Besides laying down the gauntlet to rivals in terms of pricing levels, the new structure could also spell an end to the confusing pricing options common among cloud providers, such as the practice of only offering substantial discounts to users prepared to commit upfront to a certain level of usage.

By undercutting rivals’ reserve instance pricing with its flexible on-demand options, Google is hoping to woo customers by fulfilling the original promise of the cloud to deliver a simple, flexible resource where you only pay for what you use and the cost is both attractive and predictable.

We’re resetting the price of cloud to where it should be. And this isn’t a one-time step – it’s a philosophy

Urs Hölzle, Google

“The industry hasn’t really evolved towards that simple concept.
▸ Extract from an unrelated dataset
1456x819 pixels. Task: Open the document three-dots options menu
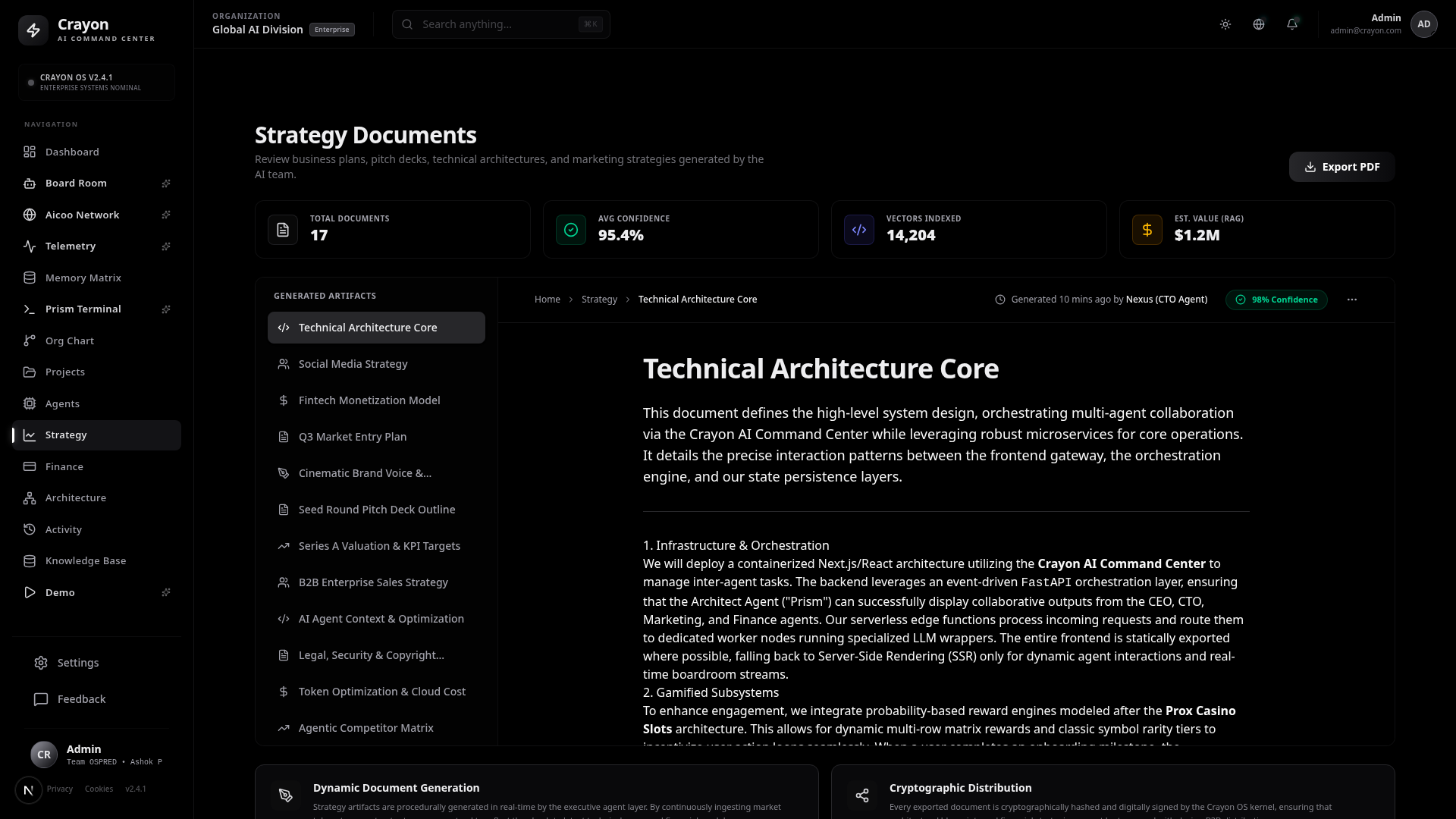click(1352, 300)
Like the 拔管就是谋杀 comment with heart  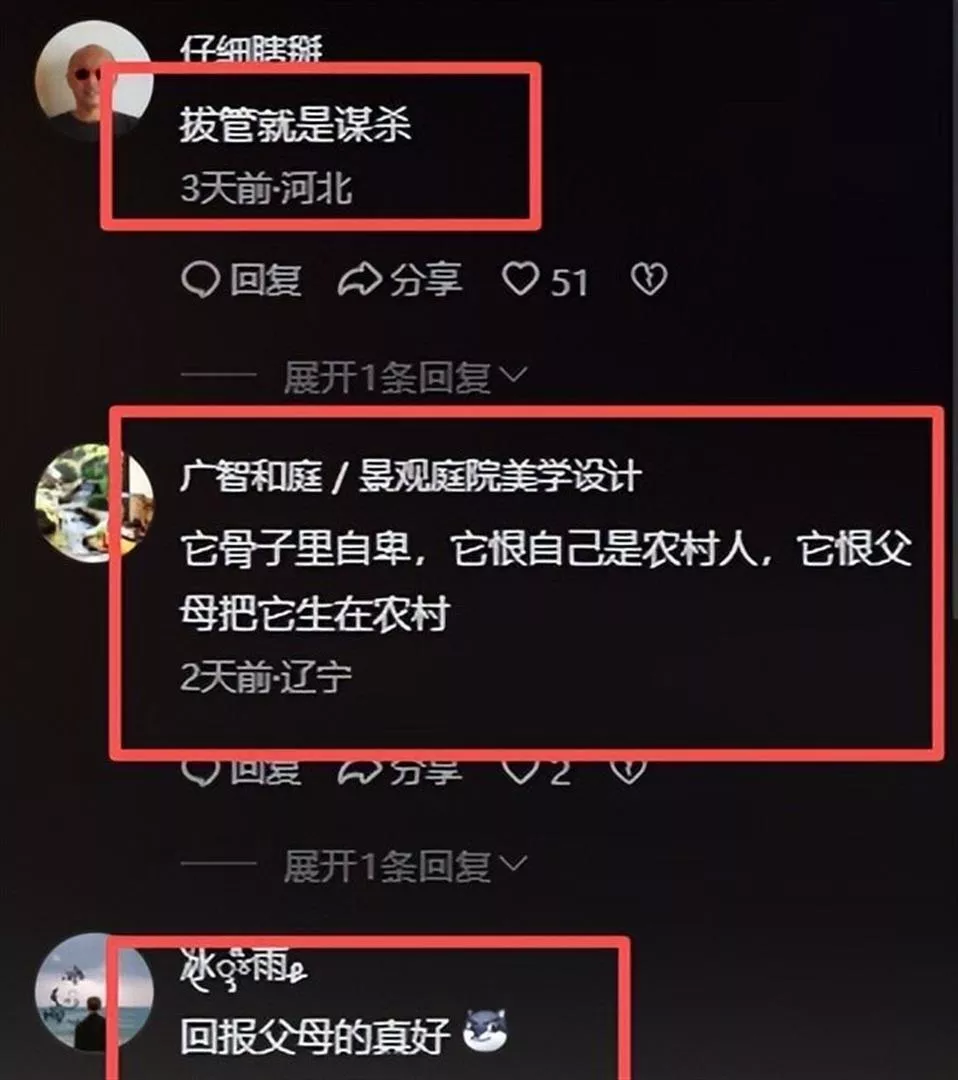pos(520,280)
You have to guess how much you are going use a virtual machine for the next year or three. That’s not simple, on-demand, elastic computing – it requires a degree in finance to get right,” said Hölzle, noting that prices for the same resource from the same provider can vary by as much as a factor of ten.

The problem was highlighted by analyst 451 Research in December last year, with the release of its Cloud Pricing Codex. “Comparing like for like or weighing the pros and cons of different methods is a nightmarish task, with each provider using confusing terminology and differing language,” the analyst said.

There is little doubt Google wants to change the game. Having allowed rival Amazon Web Services (AWS) to gain a huge head-start in the market – AWS’s share is larger than that of its four largest rivals combined – it seems Google is seeking an all-out assault on the latter’s territory.

According to Hölzle, this week’s announcements are only the first salvo in its battle for cloud dominance. “We’re really resetting the price of cloud to where it should be. And this isn’t a one-time step – it’s a philosophy. The price trend of virtual hardware should follow the price trend of real hardware. It should follow Moore’s law.”

CIOs are rewarded with a discount for sustained use, rather than having to commit resources up front. That’s a really compelling proposition

Owen Rogers, 451 Research

Amazon responded days later with price cuts of between 7% and 40% for many of its own cloud offerings, but it will take more time for the public cloud supremo to simplify its complicated pricing structure to match Google’s.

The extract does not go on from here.